• [The problem]:
Render the records below as a Markdown table with the columns "No." and "Record", one row per line and blank lines left out.

• [Task material]:
-- start --

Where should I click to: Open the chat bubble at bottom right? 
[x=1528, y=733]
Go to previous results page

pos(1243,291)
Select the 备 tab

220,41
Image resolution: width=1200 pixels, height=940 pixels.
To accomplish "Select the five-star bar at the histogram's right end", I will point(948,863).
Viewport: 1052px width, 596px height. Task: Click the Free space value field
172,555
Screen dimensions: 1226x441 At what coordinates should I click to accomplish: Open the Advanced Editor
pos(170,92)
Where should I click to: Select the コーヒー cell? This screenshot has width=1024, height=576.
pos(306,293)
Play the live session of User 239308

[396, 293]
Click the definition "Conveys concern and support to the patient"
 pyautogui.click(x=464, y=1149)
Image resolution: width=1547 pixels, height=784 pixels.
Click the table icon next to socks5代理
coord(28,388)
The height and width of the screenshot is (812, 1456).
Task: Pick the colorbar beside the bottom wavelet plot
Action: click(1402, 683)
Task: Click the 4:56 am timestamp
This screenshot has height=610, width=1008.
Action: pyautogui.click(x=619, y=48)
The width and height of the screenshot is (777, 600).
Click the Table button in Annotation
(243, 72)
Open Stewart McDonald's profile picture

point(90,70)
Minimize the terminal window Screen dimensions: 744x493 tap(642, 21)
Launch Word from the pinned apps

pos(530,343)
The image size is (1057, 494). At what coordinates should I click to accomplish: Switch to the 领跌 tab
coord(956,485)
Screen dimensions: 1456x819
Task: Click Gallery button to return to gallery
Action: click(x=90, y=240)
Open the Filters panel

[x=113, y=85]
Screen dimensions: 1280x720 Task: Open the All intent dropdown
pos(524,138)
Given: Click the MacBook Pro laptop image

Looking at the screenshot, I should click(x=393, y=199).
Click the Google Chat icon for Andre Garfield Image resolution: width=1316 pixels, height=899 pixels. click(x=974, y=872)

-- end --

• [Full solution]:
| No. | Record |
|---|---|
| 1 | Where should I click to: Open the chat bubble at bottom right?  |
| 2 | [x=1528, y=733] |
| 3 | Go to previous results page |
| 4 | pos(1243,291) |
| 5 | Select the 备 tab |
| 6 | 220,41 |
| 7 | Image resolution: width=1200 pixels, height=940 pixels. |
| 8 | To accomplish "Select the five-star bar at the histogram's right end", I will point(948,863). |
| 9 | Viewport: 1052px width, 596px height. Task: Click the Free space value field |
| 10 | 172,555 |
| 11 | Screen dimensions: 1226x441 At what coordinates should I click to accomplish: Open the Advanced Editor |
| 12 | pos(170,92) |
| 13 | Where should I click to: Select the コーヒー cell? This screenshot has width=1024, height=576. |
| 14 | pos(306,293) |
| 15 | Play the live session of User 239308 |
| 16 | [396, 293] |
| 17 | Click the definition "Conveys concern and support to the patient" |
| 18 |  pyautogui.click(x=464, y=1149) |
| 19 | Image resolution: width=1547 pixels, height=784 pixels. |
| 20 | Click the table icon next to socks5代理 |
| 21 | coord(28,388) |
| 22 | The height and width of the screenshot is (812, 1456). |
| 23 | Task: Pick the colorbar beside the bottom wavelet plot |
| 24 | Action: click(1402, 683) |
| 25 | Task: Click the 4:56 am timestamp |
| 26 | This screenshot has height=610, width=1008. |
| 27 | Action: pyautogui.click(x=619, y=48) |
| 28 | The width and height of the screenshot is (777, 600). |
| 29 | Click the Table button in Annotation |
| 30 | (243, 72) |
| 31 | Open Stewart McDonald's profile picture |
| 32 | point(90,70) |
| 33 | Minimize the terminal window Screen dimensions: 744x493 tap(642, 21) |
| 34 | Launch Word from the pinned apps |
| 35 | pos(530,343) |
| 36 | The image size is (1057, 494). At what coordinates should I click to accomplish: Switch to the 领跌 tab |
| 37 | coord(956,485) |
| 38 | Screen dimensions: 1456x819 |
| 39 | Task: Click Gallery button to return to gallery |
| 40 | Action: click(x=90, y=240) |
| 41 | Open the Filters panel |
| 42 | [x=113, y=85] |
| 43 | Screen dimensions: 1280x720 Task: Open the All intent dropdown |
| 44 | pos(524,138) |
| 45 | Given: Click the MacBook Pro laptop image |
| 46 | Looking at the screenshot, I should click(x=393, y=199). |
| 47 | Click the Google Chat icon for Andre Garfield Image resolution: width=1316 pixels, height=899 pixels. click(x=974, y=872) |